◆ Excerto para leitura ◆

^^^^^^^^

Identificada com uma etiqueta plástica que diz "2TK" numa pata e uma anilha metálica com nove dígitos na outra, esta rola-do-mar (Arenaria interpres) passou meses a alimentar-se de restos de mexilhões, perto de ostraceiros e de outras aves, num grupo de rochas às margens do oceano.

Agora, a ave está prestes a regressa à sua terra natal, o Canadá, para se reproduzir, conta Álvaro Pérez Tort (48), fotógrafo do grupo de observadores Birdwatching Punta del Este, que avistou o animal pela última vez em abril.

"O 2TK conquistou o meu coração" desde o primeiro avistamento em 2016, afirma à AFP. Após perceber que a ave estava identificada, fez dezenas de fotos com o seu zoom potente para decifrar o número minúsculo presente na anilha.

Desde então, Pérez propôs-se a registar o "máximo possível" da ave. E voltou para vê-la todos os anos, oito vezes no total.

A proeza

2TK é uma rola-do-mar macho de aproximadamente 14 anos, segundo o Laboratório de Anilhamento de Aves, um órgão vinculado ao Serviço Geológico dos Estados Unidos (USGS, na sigla em inglês) que controla a marcação de um milhão de aves anuais na América do Norte, com objetivos de investigar e conservar.

^^^^^^^^

◆ Informação registada ◆
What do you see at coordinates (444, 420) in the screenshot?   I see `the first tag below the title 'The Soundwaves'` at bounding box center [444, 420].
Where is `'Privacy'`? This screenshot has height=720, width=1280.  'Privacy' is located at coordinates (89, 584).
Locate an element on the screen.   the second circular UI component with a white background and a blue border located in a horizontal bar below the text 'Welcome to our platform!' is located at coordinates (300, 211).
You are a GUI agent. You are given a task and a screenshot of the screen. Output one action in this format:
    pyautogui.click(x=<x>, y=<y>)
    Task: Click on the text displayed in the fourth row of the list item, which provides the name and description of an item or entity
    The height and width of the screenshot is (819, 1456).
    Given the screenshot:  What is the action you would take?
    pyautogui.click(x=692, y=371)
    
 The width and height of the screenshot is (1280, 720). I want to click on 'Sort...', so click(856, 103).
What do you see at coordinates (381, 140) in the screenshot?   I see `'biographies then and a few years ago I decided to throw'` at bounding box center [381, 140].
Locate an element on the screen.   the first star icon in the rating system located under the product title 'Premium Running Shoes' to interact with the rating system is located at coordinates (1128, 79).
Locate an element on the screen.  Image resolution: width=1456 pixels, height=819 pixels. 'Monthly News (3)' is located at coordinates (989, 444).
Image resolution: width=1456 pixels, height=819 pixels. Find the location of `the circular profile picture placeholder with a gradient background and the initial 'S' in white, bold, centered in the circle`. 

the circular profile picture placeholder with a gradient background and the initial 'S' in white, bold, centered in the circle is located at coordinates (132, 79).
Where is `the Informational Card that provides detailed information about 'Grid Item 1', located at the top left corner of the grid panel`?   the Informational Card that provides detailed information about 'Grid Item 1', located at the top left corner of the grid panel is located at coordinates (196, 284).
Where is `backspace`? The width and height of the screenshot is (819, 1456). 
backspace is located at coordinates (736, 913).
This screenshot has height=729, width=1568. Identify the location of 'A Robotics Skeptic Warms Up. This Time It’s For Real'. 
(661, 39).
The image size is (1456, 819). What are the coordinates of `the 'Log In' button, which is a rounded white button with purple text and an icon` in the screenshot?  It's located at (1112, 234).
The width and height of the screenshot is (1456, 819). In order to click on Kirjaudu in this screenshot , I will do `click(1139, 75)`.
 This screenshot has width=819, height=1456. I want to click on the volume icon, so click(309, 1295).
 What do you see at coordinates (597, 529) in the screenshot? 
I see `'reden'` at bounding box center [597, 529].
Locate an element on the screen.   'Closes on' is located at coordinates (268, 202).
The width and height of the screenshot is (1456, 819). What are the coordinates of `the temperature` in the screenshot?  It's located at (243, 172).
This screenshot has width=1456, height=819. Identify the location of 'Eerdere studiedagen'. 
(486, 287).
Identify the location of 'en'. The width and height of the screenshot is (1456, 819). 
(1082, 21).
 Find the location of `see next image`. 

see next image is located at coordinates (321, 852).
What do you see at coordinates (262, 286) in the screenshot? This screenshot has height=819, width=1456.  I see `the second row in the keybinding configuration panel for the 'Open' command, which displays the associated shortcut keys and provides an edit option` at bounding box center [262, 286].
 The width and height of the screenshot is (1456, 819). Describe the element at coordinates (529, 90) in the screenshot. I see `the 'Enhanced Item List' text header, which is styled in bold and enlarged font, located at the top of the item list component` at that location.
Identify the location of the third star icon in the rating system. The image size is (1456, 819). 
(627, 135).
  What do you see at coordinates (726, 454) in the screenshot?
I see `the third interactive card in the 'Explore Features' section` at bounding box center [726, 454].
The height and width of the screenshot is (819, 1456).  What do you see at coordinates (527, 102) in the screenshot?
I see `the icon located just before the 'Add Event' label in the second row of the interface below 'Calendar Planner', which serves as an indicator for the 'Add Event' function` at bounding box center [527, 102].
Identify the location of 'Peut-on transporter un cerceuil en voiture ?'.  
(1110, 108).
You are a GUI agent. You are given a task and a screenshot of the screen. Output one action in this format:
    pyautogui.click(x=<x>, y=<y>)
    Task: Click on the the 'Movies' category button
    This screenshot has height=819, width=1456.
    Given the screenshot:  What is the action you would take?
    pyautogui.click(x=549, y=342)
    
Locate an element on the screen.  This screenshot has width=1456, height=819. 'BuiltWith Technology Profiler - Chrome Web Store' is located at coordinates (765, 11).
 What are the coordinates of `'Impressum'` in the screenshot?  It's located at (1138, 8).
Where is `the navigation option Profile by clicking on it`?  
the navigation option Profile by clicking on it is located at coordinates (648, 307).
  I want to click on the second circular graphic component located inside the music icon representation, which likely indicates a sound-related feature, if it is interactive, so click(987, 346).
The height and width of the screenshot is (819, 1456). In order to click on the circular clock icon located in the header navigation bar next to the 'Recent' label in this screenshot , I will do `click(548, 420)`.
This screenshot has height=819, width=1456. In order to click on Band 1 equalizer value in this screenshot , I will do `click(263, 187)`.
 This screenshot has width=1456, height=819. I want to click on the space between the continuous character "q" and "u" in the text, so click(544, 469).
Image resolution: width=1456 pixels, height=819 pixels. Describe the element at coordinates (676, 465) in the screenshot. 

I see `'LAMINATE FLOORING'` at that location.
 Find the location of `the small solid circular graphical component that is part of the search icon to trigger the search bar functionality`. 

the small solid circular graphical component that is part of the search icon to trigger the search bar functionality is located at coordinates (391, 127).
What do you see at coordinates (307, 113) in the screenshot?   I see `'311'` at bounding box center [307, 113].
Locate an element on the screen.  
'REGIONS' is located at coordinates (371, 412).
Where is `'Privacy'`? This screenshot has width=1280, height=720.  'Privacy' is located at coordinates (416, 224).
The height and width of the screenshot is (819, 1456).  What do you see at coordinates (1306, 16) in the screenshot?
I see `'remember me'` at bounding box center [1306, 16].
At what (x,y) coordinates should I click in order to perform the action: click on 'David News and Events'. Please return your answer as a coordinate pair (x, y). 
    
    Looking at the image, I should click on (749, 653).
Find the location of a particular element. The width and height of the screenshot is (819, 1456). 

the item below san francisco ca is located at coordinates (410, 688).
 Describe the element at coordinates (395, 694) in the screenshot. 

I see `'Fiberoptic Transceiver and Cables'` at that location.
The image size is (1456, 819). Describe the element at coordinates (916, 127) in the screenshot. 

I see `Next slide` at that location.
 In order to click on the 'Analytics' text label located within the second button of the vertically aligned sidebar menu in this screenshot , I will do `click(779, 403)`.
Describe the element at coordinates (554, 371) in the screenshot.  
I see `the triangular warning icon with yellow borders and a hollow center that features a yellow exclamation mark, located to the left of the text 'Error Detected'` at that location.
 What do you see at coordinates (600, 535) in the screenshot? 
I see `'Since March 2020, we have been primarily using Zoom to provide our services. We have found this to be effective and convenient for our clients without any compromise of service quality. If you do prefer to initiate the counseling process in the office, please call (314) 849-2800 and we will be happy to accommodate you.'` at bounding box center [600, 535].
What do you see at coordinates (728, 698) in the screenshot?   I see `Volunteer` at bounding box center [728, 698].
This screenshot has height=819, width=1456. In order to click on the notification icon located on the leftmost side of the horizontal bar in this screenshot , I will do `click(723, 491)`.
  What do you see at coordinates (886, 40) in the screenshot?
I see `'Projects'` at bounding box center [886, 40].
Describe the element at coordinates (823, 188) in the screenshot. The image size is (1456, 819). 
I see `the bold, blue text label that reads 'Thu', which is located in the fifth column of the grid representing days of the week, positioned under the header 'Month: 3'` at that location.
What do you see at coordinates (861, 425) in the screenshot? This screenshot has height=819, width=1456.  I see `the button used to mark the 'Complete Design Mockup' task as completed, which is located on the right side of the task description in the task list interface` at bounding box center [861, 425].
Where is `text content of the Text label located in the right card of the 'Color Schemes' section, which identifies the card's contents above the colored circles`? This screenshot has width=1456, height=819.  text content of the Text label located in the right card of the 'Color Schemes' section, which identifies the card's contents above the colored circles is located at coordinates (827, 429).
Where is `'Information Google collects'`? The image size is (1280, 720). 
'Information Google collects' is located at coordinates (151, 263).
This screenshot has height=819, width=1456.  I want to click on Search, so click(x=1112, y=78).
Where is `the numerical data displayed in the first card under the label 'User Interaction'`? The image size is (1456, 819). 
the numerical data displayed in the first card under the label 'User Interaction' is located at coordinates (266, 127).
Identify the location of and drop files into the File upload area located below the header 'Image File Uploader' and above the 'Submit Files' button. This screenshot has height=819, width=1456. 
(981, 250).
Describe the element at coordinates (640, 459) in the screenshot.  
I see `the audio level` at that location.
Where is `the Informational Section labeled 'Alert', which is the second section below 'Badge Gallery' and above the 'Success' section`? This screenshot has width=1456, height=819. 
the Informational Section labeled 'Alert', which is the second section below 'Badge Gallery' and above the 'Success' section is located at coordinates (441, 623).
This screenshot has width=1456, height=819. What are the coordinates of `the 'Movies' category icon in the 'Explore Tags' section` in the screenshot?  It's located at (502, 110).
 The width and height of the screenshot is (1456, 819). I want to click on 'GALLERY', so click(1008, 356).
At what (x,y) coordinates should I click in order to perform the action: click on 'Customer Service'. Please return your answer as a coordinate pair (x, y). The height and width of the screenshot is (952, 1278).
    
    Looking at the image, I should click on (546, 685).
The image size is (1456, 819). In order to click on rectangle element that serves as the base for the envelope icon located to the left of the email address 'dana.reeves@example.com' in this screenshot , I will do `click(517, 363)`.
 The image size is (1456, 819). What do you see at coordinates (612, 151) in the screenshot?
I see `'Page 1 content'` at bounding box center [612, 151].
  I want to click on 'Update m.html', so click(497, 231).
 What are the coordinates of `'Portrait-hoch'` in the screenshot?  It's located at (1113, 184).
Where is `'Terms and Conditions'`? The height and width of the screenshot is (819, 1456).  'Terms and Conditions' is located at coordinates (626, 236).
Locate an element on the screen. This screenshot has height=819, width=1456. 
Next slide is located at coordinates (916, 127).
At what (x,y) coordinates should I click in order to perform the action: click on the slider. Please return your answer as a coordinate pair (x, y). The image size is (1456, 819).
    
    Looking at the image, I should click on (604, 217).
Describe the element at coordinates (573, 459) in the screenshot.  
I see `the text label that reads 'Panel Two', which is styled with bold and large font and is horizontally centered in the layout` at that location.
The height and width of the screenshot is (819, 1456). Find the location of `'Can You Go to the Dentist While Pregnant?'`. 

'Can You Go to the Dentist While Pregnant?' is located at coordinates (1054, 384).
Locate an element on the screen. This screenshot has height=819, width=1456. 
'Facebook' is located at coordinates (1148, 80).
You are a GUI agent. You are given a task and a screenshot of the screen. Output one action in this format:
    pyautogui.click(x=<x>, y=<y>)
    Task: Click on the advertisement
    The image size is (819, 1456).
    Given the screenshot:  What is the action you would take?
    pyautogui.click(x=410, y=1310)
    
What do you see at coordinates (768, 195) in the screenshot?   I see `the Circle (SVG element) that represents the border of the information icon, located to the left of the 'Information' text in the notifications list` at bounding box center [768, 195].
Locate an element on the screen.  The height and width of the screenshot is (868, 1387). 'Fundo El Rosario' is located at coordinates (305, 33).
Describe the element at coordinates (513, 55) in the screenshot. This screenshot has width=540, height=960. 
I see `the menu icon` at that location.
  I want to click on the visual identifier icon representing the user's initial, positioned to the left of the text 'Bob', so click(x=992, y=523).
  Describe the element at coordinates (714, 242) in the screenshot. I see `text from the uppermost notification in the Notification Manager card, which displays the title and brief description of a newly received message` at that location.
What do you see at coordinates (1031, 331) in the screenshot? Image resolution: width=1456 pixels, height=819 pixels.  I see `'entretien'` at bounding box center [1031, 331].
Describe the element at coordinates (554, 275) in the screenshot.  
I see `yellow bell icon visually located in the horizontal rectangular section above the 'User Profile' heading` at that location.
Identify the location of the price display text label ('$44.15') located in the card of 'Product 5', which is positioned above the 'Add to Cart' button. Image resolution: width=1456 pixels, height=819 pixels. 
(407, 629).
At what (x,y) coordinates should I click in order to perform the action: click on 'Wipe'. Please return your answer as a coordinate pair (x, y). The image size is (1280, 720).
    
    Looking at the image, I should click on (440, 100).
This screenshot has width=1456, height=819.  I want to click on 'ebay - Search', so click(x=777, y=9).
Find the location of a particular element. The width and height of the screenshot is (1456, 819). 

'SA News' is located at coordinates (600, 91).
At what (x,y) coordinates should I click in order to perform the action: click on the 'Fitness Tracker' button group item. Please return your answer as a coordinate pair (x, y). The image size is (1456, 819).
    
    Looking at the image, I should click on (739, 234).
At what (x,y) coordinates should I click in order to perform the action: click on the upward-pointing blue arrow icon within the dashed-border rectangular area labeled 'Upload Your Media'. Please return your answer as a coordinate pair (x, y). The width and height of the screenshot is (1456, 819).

^^^^^^^^

◆ O problema ◆
No excerto sobre a rola-do-mar, transcreva a parte que abre com as palavras "Identificada com uma" e fecha com "vezes no total.", renomeando "2TK" para "TK2". Os registos não têm aqui qualquer utilidade.

◆ Resposta ao exercício ◆
Identificada com uma etiqueta plástica que diz "TK2" numa pata e uma anilha metálica com nove dígitos na outra, esta rola-do-mar (Arenaria interpres) passou meses a alimentar-se de restos de mexilhões, perto de ostraceiros e de outras aves, num grupo de rochas às margens do oceano.

Agora, a ave está prestes a regressa à sua terra natal, o Canadá, para se reproduzir, conta Álvaro Pérez Tort (48), fotógrafo do grupo de observadores Birdwatching Punta del Este, que avistou o animal pela última vez em abril.

"O TK2 conquistou o meu coração" desde o primeiro avistamento em 2016, afirma à AFP. Após perceber que a ave estava identificada, fez dezenas de fotos com o seu zoom potente para decifrar o número minúsculo presente na anilha.

Desde então, Pérez propôs-se a registar o "máximo possível" da ave. E voltou para vê-la todos os anos, oito vezes no total.